A estimativa de quanto se pode pescar sem comprometer a reposição da espécie é obtida através de técnicas como a avaliação de estoques. Para isso, é necessário um sistema contínuo de coleta de informações do que é pescado, quanto, como, quando, onde, e por quem.  Em todos os países onde a pesca é bem manejada, essas informações são coletadas pelo governo, por meio de alguns instrumentos como, mapas de bordo, observadores de bordo, rastreamento de embarcações por satélite e monitoramento de desembarque, além de informações socioeconômicas.

Infelizmente, este não é o caso do Brasil. O país não dispõe de um sistema de informações que subsidie a tomada de decisão pelo poder público e possibilite uma boa gestão da atividade. Desde 2008, não há um programa nacional de monitoramento pesqueiro. Por isso, não é possível saber quanto se pesca no Brasil. Até mesmo o número de pescadores e embarcações é desconhecido. 

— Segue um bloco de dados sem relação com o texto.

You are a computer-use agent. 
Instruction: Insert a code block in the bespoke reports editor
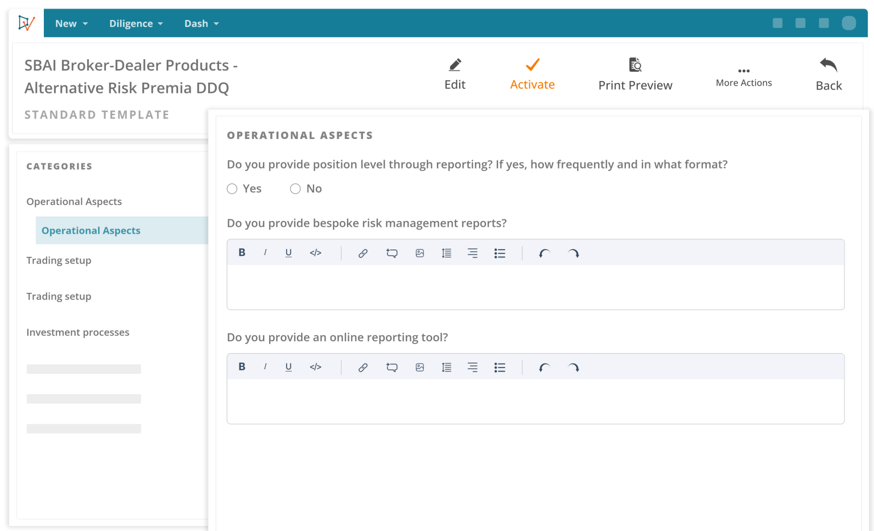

Consequentemente, as nossas pescarias não dispõem de regulamentações, nem do controle adequados. Essa situação é responsável pela sobre-explotação da maioria dos nossos recursos, gerando danos ambientais irreparáveis, além de prejuízos socioeconômicos para os pescadores e para a sociedade como um todo.

Por isso, a Oceana defende a implementação e fortalecimento do Sistema Nacional de Informações de Pesca e Aquicultura – SINPESQ. Este sistema foi criado em 1995, pelo Decreto n.º 1.694, mas ainda não saiu do papel. Também defendemos o investimento em ciência aplicada à gestão da pesca. Só assim será possível recuperar a abundância dos oceanos, e garantir benefícios ambientais, econômicos e sociais para as presentes e futuras gerações.